Filipe Nunes Vicente
«Estar à mesa é um campeonato onde não falta a memória das velhas glórias: os que connosco cresceram, os que nos criaram, os que nos faltam. Mas estar à mesa é também uma pausa na vida e é, nesse sentido, uma fuga à vida.»
Estive para intitular esta crónica como «A arte de viver». É um título estúpido. Por que razão haveremos de fazer da vida uma arte? Se pensarmos em todos os que morreram à nascença (um qualquer caixote de lixo) ou em todos os que morreram para que outros não nasçam (Auchwitz), onde está a arte? A arte pode estar em evitar, em fugir da vida, não propriamente em viver.

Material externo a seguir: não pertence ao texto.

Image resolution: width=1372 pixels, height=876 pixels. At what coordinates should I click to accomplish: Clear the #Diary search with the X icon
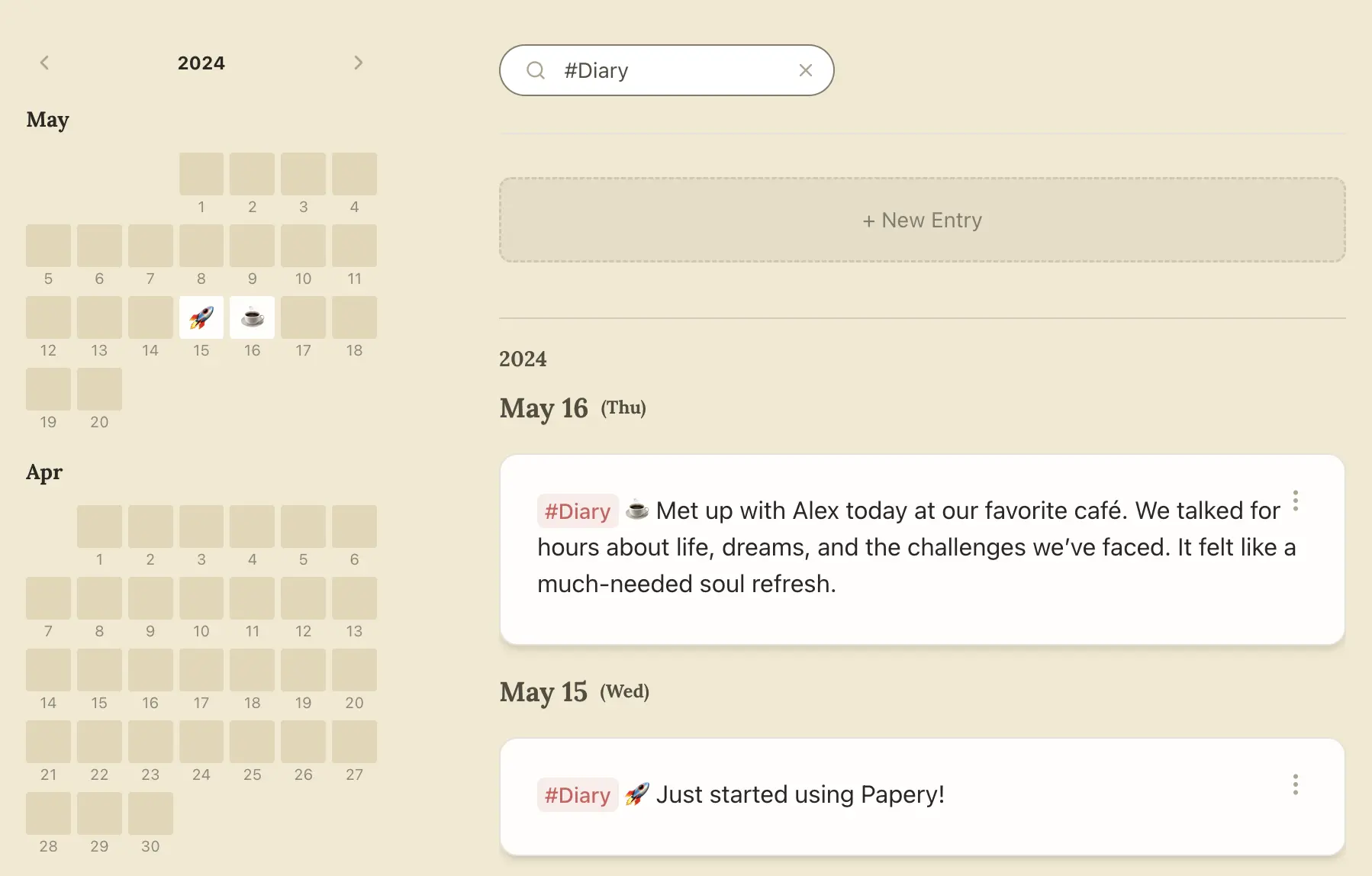[806, 70]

Pietro Gerbore, diplomata, escritor, memorialista e gourmet, escreveu um livro admirável sobre a evasão: Una storia dell’arte de vivere (Fógola, Turim, 1985). É um livro sobre como se esteve à mesa: nos últimos 25 séculos mas com atenção especial aos últimos cinco. Como se esteve à mesa, não exactamente – ou não apenas – o que se comeu e como se comeu. Estar à mesa é um campeonato onde não falta a memória das velhas glórias: os que connosco cresceram, os que nos criaram, os que nos faltam. Mas estar à mesa é também uma pausa na vida e é, nesse sentido, uma fuga à vida.
Quando preparamos à pressa uma refeição imberbe que há-de ser mastigada entre berros e rosnadelas e rematada com o amargor que sempre sobra de um casamento gasto (e nem se aproveita para açorda), não estamos à mesa. Quando trocamos o prazer de estar e de provar pelo de ganhar, também não estamos à mesa (talvez do Orçamento Geral do Estado mas isso é outra loiça).

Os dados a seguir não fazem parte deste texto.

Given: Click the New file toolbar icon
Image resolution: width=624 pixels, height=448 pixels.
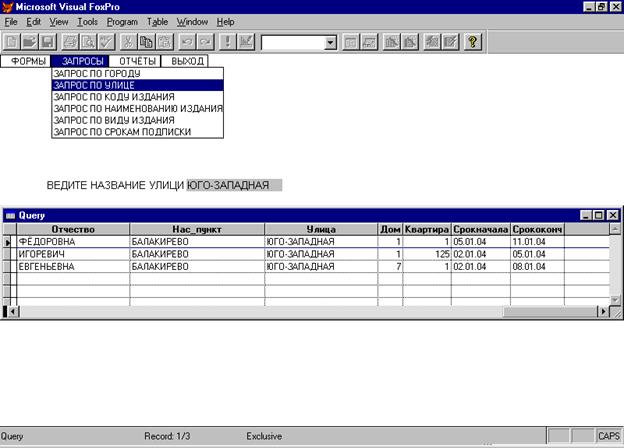Looking at the screenshot, I should (12, 43).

Gerbore vai buscar uma carta que Bernardin de Saint Pierre escreveu à mulher em Agosto de 1793. Havia fome em Paris, um pedaço de pão suscitava mais inveja do que o sucesso de uma ópera entre os escritores e toda a hospitalidade era suspeita. Esta última frase é terrível, porque a mesa é a hospitalidade. À mesa, antigamente, sentava-se o parasita (para sitos) – «o que está ao lado da comida». Bons tempos esses em que o parasita era um hóspede. Já lá iremos.
E vamos jantar com Sófocles. Édipo, cego, velho e amaldiçoado, chega a um prado verdejante. Caminha amparado por Antígona e calculo que esteja esfomeado. Uma tira de queijo, uns figos e um pouco de água fresca bastariam para o sossegar. Cheira-lhe a loureiro, vinha e oliveira. Antígona abraça as muralhas com os olhos. É a teichoskopia invertida. Em vez de ver de cima das muralhas o exército sitiante, Édipo vê (através dos olhos da filha) de baixo as muralhas que guardam os hospedeiros. O hóspede e o hospedeiro presos na mesma raiz: Ghostis, estrangeiro (guest); hosti-postis (hóspede), «senhor dos estrangeiros». Afinal estão todos sitiados.
Quem chega à mesa com fome e com sede e não é esperado, o que pode esperar? Os Anziani, conta Gerbore, administraram Bolonha entre 1530 e 1576. Ficaram famosos os banquetes oferecidos a Cristina da Suécia e a Maria Casimira da Polónia. Os convidados atravessavam um átrio de cujo tecto abobadado pendiam limões e uvas. A sala de refeições simulava uma montanha encimada pela estátua dourada de Felsina; na base, 66 couverts e 24 açucareiros de prata aguardavam os comensais. Excessivo na forma, correcto na essência.
Mesmo os homens duros da vida dura apreciavam – e apreciam – o prazer de estar à mesa com os amigos. Uma semana inteira na fazenda, pasto para aqui, gado para acolá, sachar, podar, sulfatar, mais ou menos tractor e ao domingo, depois da missa e do almoço familiar, uma tarde na adega. Nos bons tempos, umas lascas de bacalhau cru, salgado como o mar, broa, uma picheira de tinto e, claro, uma pausa.
Esta pausa na vida que se tem de ganhar, seja a da sedução política seja a da jorna monótona e ressequida, é mesmo uma evasão. Conta muito a forma como se prepara esta evasão, como nos evadimos e como acolhemos os evadidos.
Na adega ou com os Anziani, a mesa é a arte da fuga. Se o estrangeiro chegar inesperadamente fugido de qualquer lado, transforma-se num parasita: alguém que come ao (nosso) lado. E passa ser um hóspede por obra e graça da pura alquimia gastronómica.